In April 2020, we bought this bus to travel and find our new community. Now we’ve done that! And it’s time for our home on wheels to go on a new adventure. It’s bittersweet for us because we’re only selling due to lack of parking space.
We’ve taken this guy across the country and throughout the Rockies several times with our Jeep in tow. Every mechanic who’s looked at it says it’s in top-notch shape. We chose this bus over others because our diesel mechanic friend said it had the best engine. It’s currently getting an oil change and a general inspection we will share with potential buyers.
We purchased it with the interior conversion done and added the solar and water systems to make it off-grid, along with the diesel heater, custom bookshelves, and other upgrades.
The solar system powers everything you need to live off grid: the fridge, lights, an alarm clock, charging our 6+ devices, lights at night, and blender.

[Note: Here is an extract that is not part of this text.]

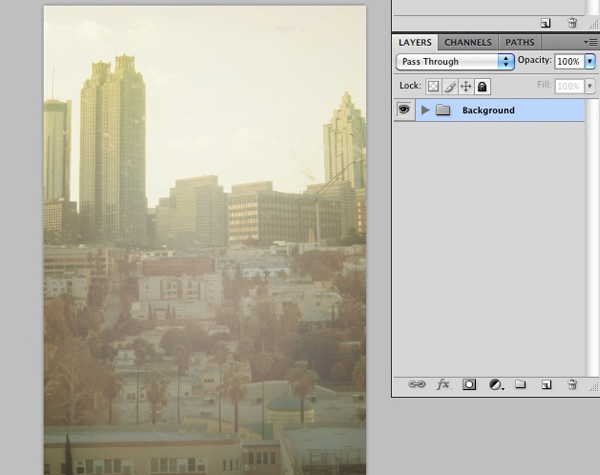The width and height of the screenshot is (600, 475).
Task: Open the Opacity slider dropdown arrow
Action: click(x=590, y=62)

We lived for several months without plugging in this summer. We’ve gone about two weeks living comfortably with the freshwater, including washing dishes and taking regular (quick) showers.

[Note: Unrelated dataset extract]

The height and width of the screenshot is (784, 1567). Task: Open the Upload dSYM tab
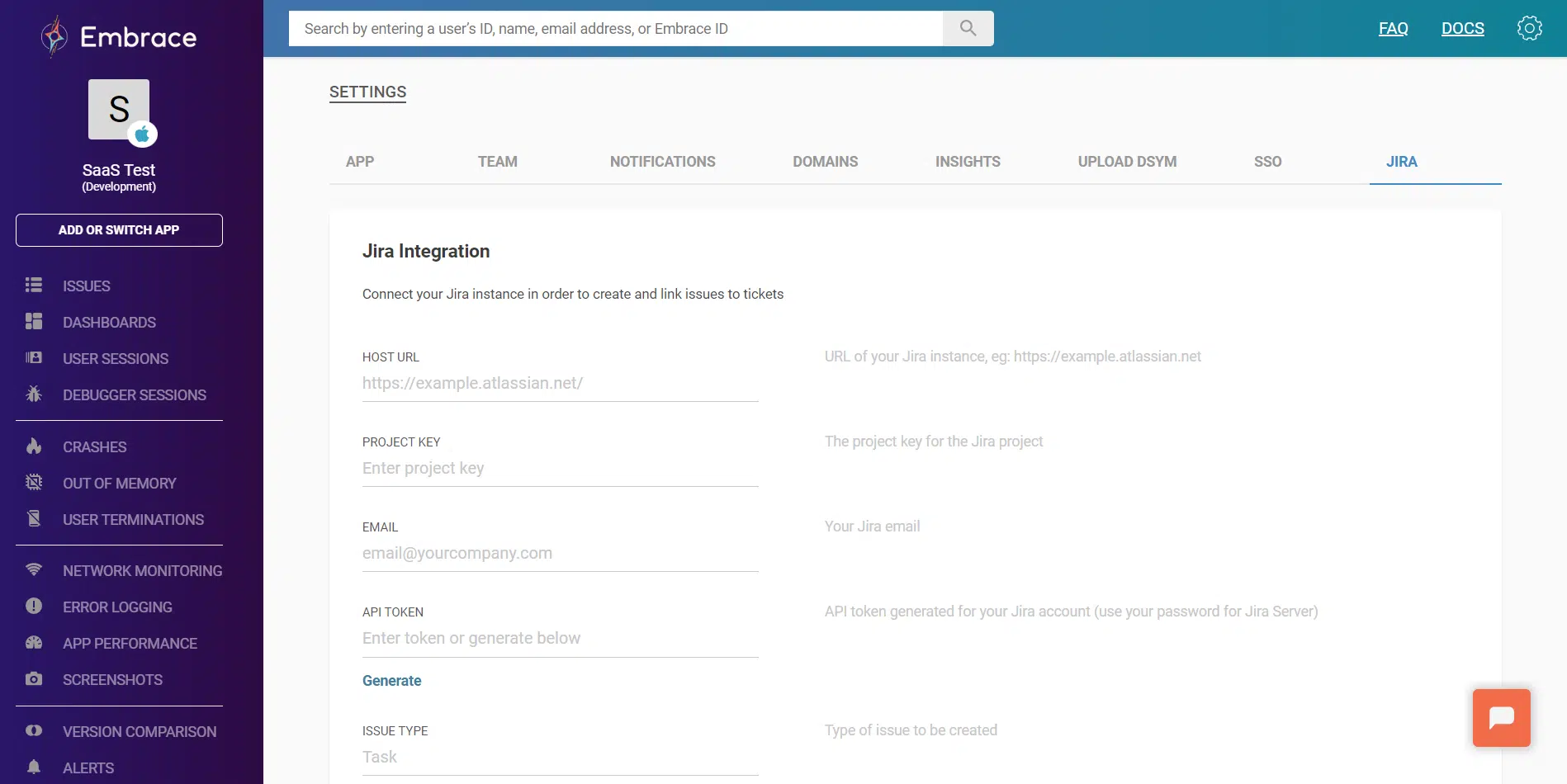coord(1127,162)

The wood stove and diesel heater kept us warm in Montana winter (below 0).
– 50 amp generator hook up with shore power adapter
– 3x 190 watt Go Power solar panels on the roof
– 1x 200 watt Renogy portable briefcase solar panels
– 2x 200 amp AIMS lithium 12v batteries with bluetooth monitoring
– 3000 watt Go Power inverter/charger
– 120v outlets and lights throughout
– 12v circuit box
– Shore water hook-up
– 130 gallon fresh water tanks (under bed)
– 100 gallon grey water tank (under bus)
– Propane instant hot water heater
– 12v water pump
– Nature’s Head composting toilet (it was originally built with a flush toilet. We left the original plumbing below the floor and still have the toilet if you want to switch back.)
– Cedar wood shower with bench
– Double kitchen sink
– Lots of counter space and cabinets
– Butcher block counters
– Apartment sized 120v fridge
– Propane oven (we haven’t used)
– Bed platform can fit a king or queen with extra space on the sides
– Custom bookshelves with built-in book-ends you can tighten down for driving
– Murphy desk workspace
– Kept warm with thermostat-controlled diesel heater
– Batteries, inverter, water tanks, and pump are below bed to be kept warm
– Extra space under bed for storage
– Webasto 12v diesel heater, fueled by the 100 gallon bus fuel tank
– Grizzly Cubic Mini wood stove
– Dometic rooftop AC unit (for shore power use)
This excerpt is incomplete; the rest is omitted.